Active collaborators include

Dr. Ethan Shevach, NIAID, NIH, USA

Dr. Sander van-kasteren, Leiden University

Prof. Colin Watts, Dundee University

Prof. Ruth Plummer, Newcastle University

Prof. Penny Lovat, Newcastle University

Prof. Nick Reynolds, Newcastle University

Prof. Mark Birch-Machin, Newcastle University


Funding

1. MRC DTP-DiMEN PhD Studentship

2. Springboard Award from the Academy of Medical Sciences 

3. Lonza

4. Wellcome


For any lab related resources/protocols please visit our laboratory website at

https://blogs.ncl.ac.uk/amarnath



Research


The research vision of my laboratory is to decipher the intricate immunological networks that regulate immune tolerance in health and disease. Specifically, we aim to identify proteins that control Treg cell function in inflammation and cancer. We are interested in developing a comprehensive analysis of the proteomic landscape within Tregs and test the function of each protein in invivo models of melanoma and cutaneous inflammation.
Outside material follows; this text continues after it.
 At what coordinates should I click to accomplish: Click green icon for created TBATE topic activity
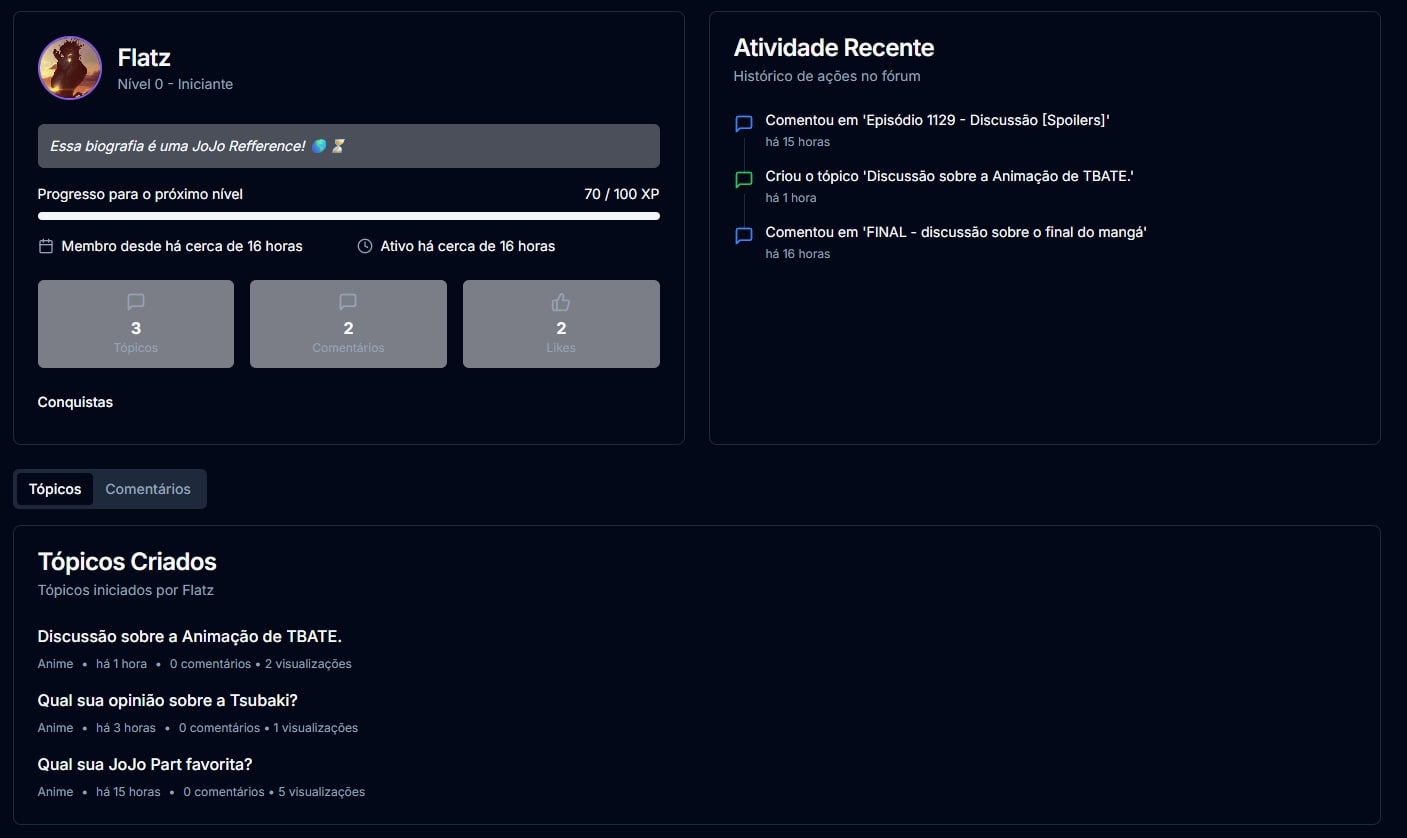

Our science requires skilled tools currently available within my lab: including animal models of cancer, autoimmunity, alloimmunity and humanised murine models of inflammation, along with protein and protease biochemistry methods. These tools have already proved their value and has helped identify a new protease in Tregs known as asparaginyl endopeptidase (AEP; lgmn) that can regulate Tregs (Stathopoulou, Mallet and Amarnath, Immunity, 2018) in cancer.


Our work on cutaneous inflammation has identified the expression of a well know T cell receptor called programmed cell death-1 (PD-1) on a new type of immune cell called Innate Lymphoid Cells (ILC-2s). This work was recently published by us (Taylor, Mallet, Stathopoulou, Amarnath, J.Exp.Med, 2017). In collaboration with Prof. Nick Reynolds, ongoing research within the laboratory involves deciphering the function of this population on immune cells within patient skin in atopic dermatitis.


Another area of research that has risen from our new technologies is the identification of metabolic signatures of various T helper cell subsets within the skin. In this research, preliminary findings have suggested that PD-1 can alter T cell metabolism. Ongoing work with Prof. Birch-Machin's laboratory include fully understanding how the bioenergetic demands to T helper cells are modulated by co-receptors.


Teaching

I have mentored numerous undergraduate, medical students, clinical fellows at the NIH.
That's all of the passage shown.